Intelligent Machines

As Data Floods In, Massive Open Online Courses Evolve

As online education companies track students’ behavior and experiment with different delivery methods, assumptions about effectiveness are being challenged.

Jun 5, 2013

In 2012, education startups attracted millions of students—and a surge of interest from universities and the media—by offering massive open online courses, or MOOCs. Now some core features of these wildly popular courses are being dissected, enabling the course providers to do some learning of their own. As these companies analyze user data and experiment with different features, they are exploring how to customize students’ learning experiences, and they are amassing a stock of pedagogical tricks to help more students finish their courses.

“The data we are collecting is unprecedented in education,” says Andrew Ng, a cofounder of MOOC provider Coursera and an associate professor at Stanford University. “We see every mouse click and keystroke. We know if a user clicks one answer and then selects another, or fast-forwards through part of a video.”

Ng and other major figures from the MOOC world have long foreseen that MOOCs would provide a wealth of data about how students actually learn. However, until recently these small companies have been too preoccupied with scaling up their infrastructure in order to meet exploding demand (see “The Technology of Massive Open Online Courses”) to investigate this data in depth.

Some recent findings have vindicated aspects of MOOCs’  design. Princeton researchers used data from Coursera to show that the company’s system of peer grading, which calculates grades for coursework based on feedback provided by other students, is effective. Other findings have challenged assumptions about how an online course can successfully cater to hundreds of thousands of students or more.

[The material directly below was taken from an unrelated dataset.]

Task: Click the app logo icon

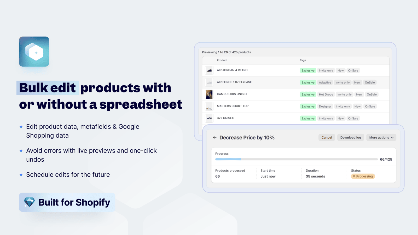Action: coord(34,51)
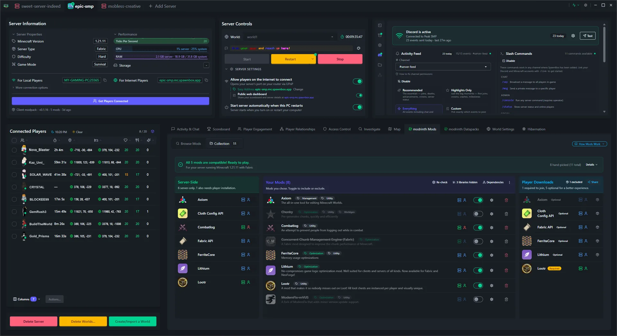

Since MOOCs first appeared, bite-sized videos have provided the bulk of the teaching, accompanied by online assessments and exercises to help cement the content in students’ minds. However, both Coursera’s data and Udacity’s reveal a large subset of students who prefer to skip videos and fast-forward as much as possible. “We’ve been starting to restructure our courses to have much less video, and to rerecord some videos,” says Sebastian Thrun, a Stanford robotics professor, a vice president at Google, and cofounder and CEO of Udacity. “Our popular courses are really changing a lot based on our data.”

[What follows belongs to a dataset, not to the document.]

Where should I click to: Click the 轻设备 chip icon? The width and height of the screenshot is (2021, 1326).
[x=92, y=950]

Much of the performance research is motivated by a desire to increase course completion rates, which hover around 10 percent, according to most MOOC providers and figures from academics who have taught using the courses. A Udacity research project recently suggested that technical challenges might be to blame for a significant fraction of dropouts. In the experiment, some Udacity users were invited to text-chat with an “automated” help system that actually used live human operators, and many users mentioned problems related to computer literacy.

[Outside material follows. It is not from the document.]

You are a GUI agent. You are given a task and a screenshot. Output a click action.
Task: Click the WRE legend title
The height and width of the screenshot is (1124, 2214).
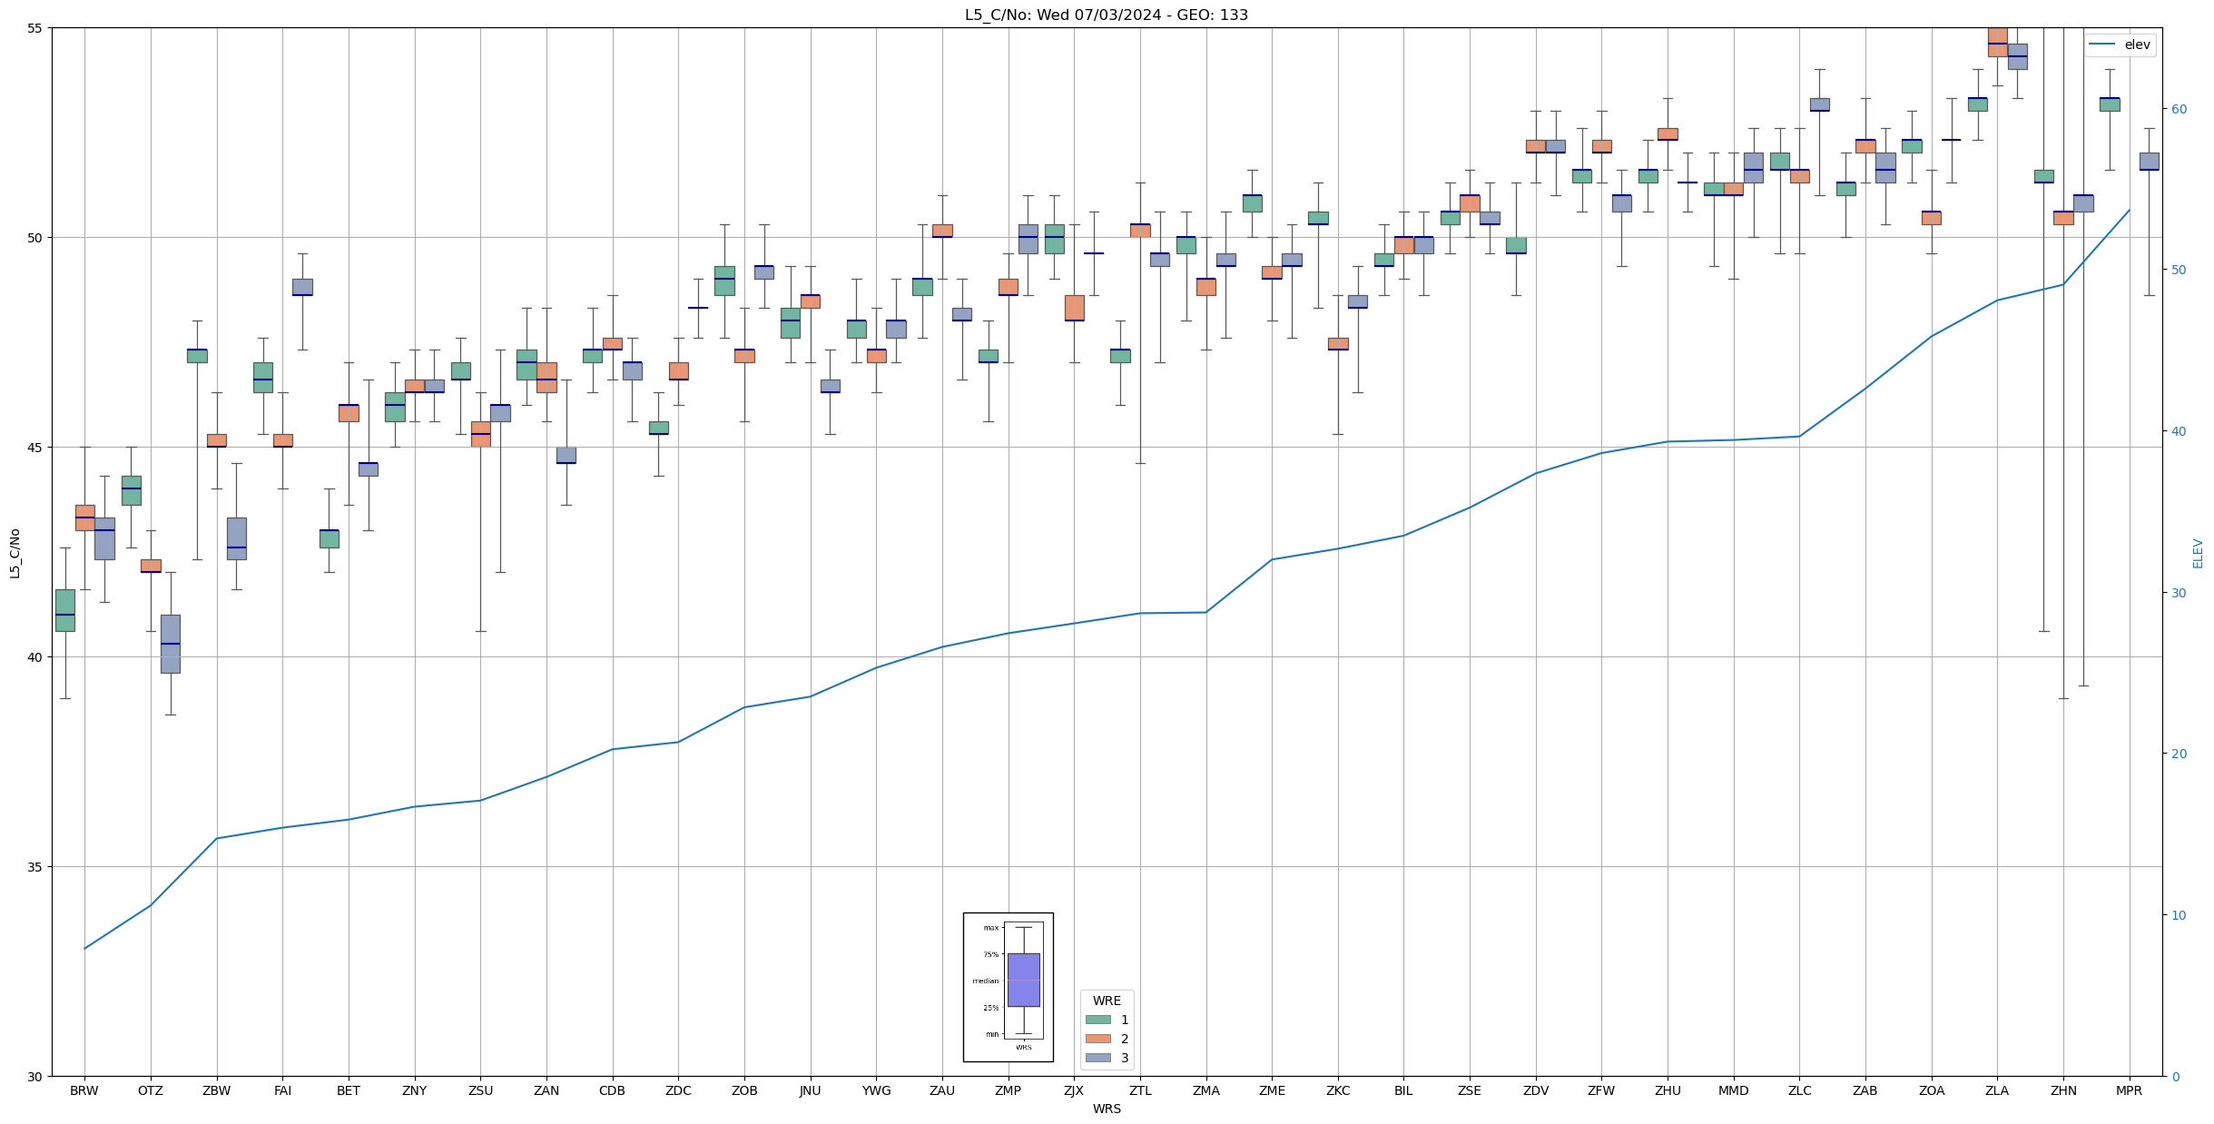[x=1107, y=1001]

“The way that people get stuck is very different to what we expect,” says Thrun. “Some students simply can’t operate a keyboard or a website. It shows that the basic one-size-fits-all MOOC is inadequate to address the retention problem.” Udacity is now working on analysis techniques that could sort students on the basis of their behavior and offer targeted assistance, or adjust courses to better serve them.

Tailoring MOOCs is an idea with merit, says Chris Piech, a Stanford PhD student researching online learning. In a recent study, Piech and two colleagues examined three of Stanford’s computer-science MOOCs and found that dropouts fell into three distinct groups: “auditors,” who had no intention of completing the course but who used it as a resource, like a book; students who participated in the course but gradually fell behind; and those who sporadically “sampled” throughout the course.

Many in the latter two groups would probably complete a course if given the right assistance, says Piech, and data collected in the study suggests that encouraging students to interact with one another via forums or other social features would do it.

Piech anticipates a flood of published and internal research from MOOC providers reporting significant advances in online learning effectiveness. “As the MOOC platforms become more robust and their architecture is worked out, research is going to become more of a priority and more useful,” he says. “They provide the large numbers to answer the hard questions about education.”

Some of the analyses taking place at MOOC companies appear to be answering more-modest questions. “A/B testing,” a methodology common at Internet companies, is being used to try out small design tweaks that might nudge students to do better. A/B testing shows different versions of a service to different segments of a site’s audience to see how they react.

Through A/B testing, says Ng, Coursera recently found that its practice of e-mailing people to remind them of upcoming course deadlines actually made students less likely to continue with the courses. But sending e-mails summarizing students’ recent activity on the site boosted engagement by “several percentage points.” One A/B test by Udacity pitted a colorized version of a lesson against a black-and-white version. “Test results were much better for the black-and-white version,” says Thrun. “That surprised me.”

It’s unclear whether the laundry lists of refinements that result from A/B testing will add up to a grand theory of learning and teaching that challenges tradition. Ng says he doesn’t think a grand theory is needed for MOOCs to succeed. “I read Piaget and Montessori, and they both seem compelling, but educators generally have no way to choose what really works,” he says. “Today, education is an anecdotal science, but I think we can turn education into a data-driven science, where you do what you know works.”